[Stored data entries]
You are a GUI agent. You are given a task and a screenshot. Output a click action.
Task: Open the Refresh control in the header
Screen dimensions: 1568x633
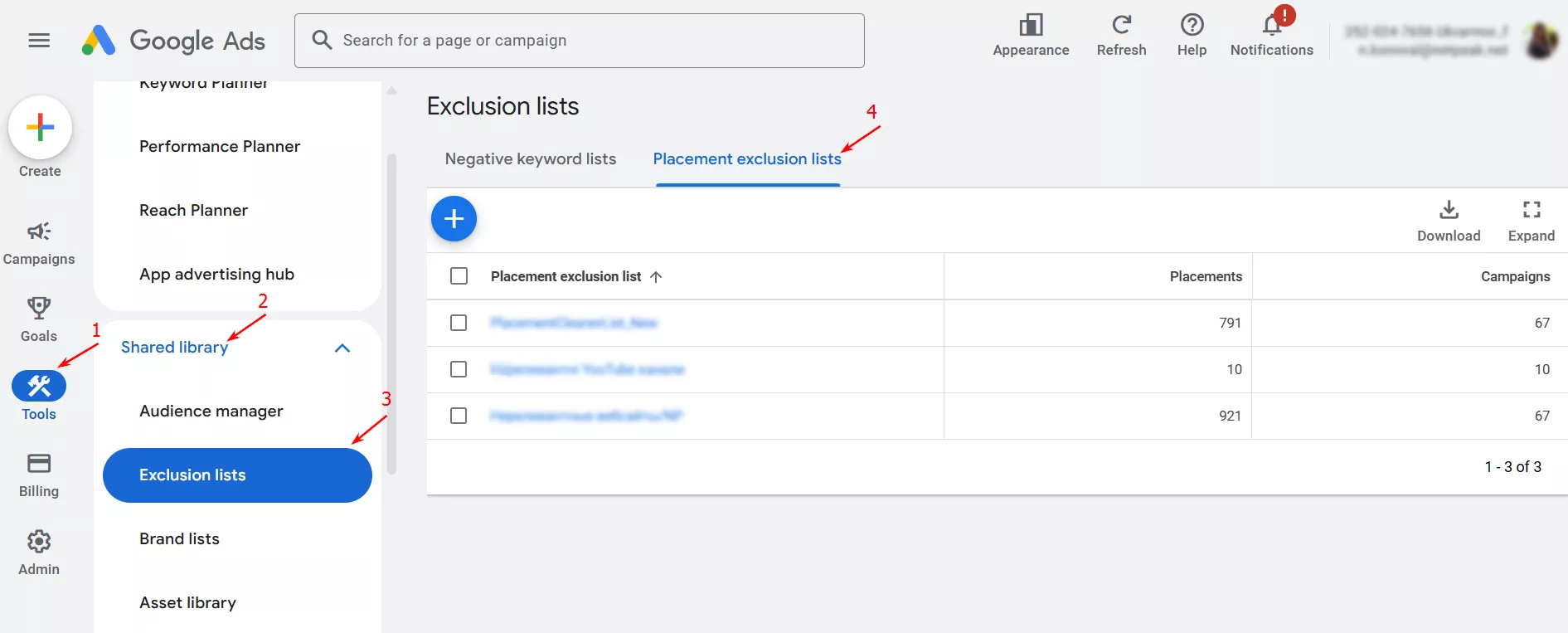coord(1121,33)
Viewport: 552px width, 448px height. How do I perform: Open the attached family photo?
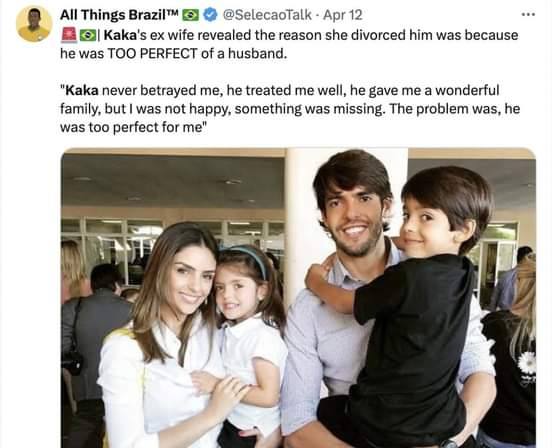[298, 298]
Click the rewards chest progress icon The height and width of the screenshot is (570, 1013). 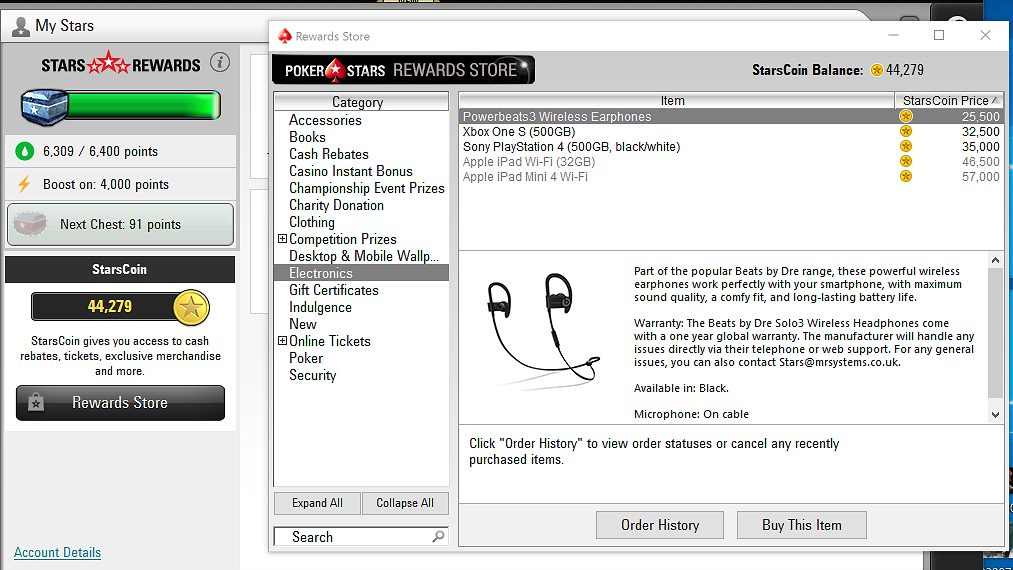[x=42, y=104]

WHAT THE EXERCISE ASKS:
Write out the items again, from the start of the items through the line containing "coord(1121,33)", inclusive, keeping all of their text. Raise every coordinate in the answers by 28, and leave the pictures out.

RESPONSE TO THIS TASK:
You are a GUI agent. You are given a task and a screenshot. Output a click action.
Task: Open the Refresh control in the header
Screen dimensions: 1568x633
coord(1149,61)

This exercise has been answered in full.